Rights group urges US and other governments to hold Venezuela's Maduro
accountable for repression
[April 30, 2025]
By REGINA GARCIA CANO
MEXICO CITY (AP) — A global human rights watchdog on Wednesday urged the
United States and other governments to bolster their support for people
seeking democratic change in Venezuela and to hold President Nicolás
Maduro accountable for the crackdown on dissent he intensified after the
country’s presidential election last year.
Human Rights Watch specifically called on the U.S. to consider imposing
additional sanctions on Venezuelan government officials and members of
state security forces. HRW also called for sanctions on ruling
party-loyal armed groups linked to the widespread rights violations that
followed the July 28 vote that Maduro claims to have won despite
credible evidence to the contrary.
At the same time, the organization recommended the U.S. rescind an
executive order President Donald Trump signed in February imposing
sanctions on the International Criminal Court over investigations of
Israel. The order, according to the watchdog, could affect an ongoing
investigation by the court’s prosecutor into possible crimes against
humanity committed in Venezuela.
“While the Trump administration has not specifically objected to the
Court’s engagement with the situation in Venezuela, the sanctions
program appears designed in part to chill broader cooperation with the
ICC and intimidate Court officials, and will likely affect the rights of
victims globally,” Human Rights Watch said in a report published
Wednesday.

The report is the latest work from human rights advocates documenting
Venezuela’s post-election repression campaign against members of the
political opposition, protesters, bystanders and others. Their findings
have implicated state security forces and ruling party-loyal armed
groups in killings, torture and other abuses across the country during
and after demonstrations that followed the election.

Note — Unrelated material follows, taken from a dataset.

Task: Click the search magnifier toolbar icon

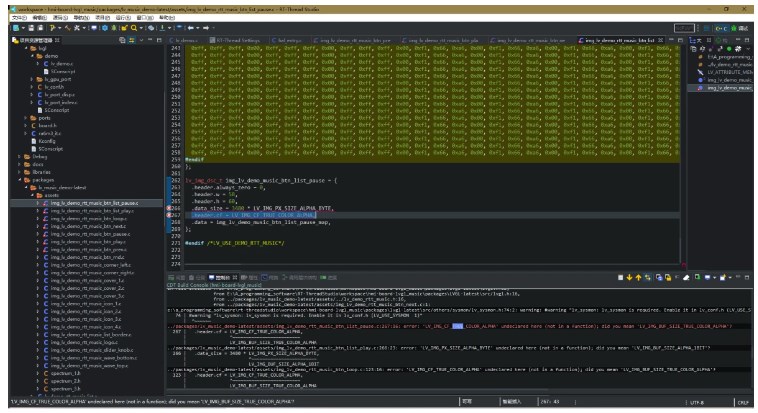Action: 133,28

Venezuela’s National Electoral Council, stacked with government
loyalists, declared Maduro the winner of the July 28 election. But
unlike in previous contests, electoral authorities did not provide
detailed vote counts to back the announced result.
The opposition, however, collected tally sheets from 85% of electronic
voting machines and posted them online — showing its candidate, Edmundo
González, had won by a more than a 2-1 margin. U.N. experts and the
U.S.-based Carter Center, both invited by Maduro’s government to observe
the election, have said the tally sheets published by the opposition are
legitimate.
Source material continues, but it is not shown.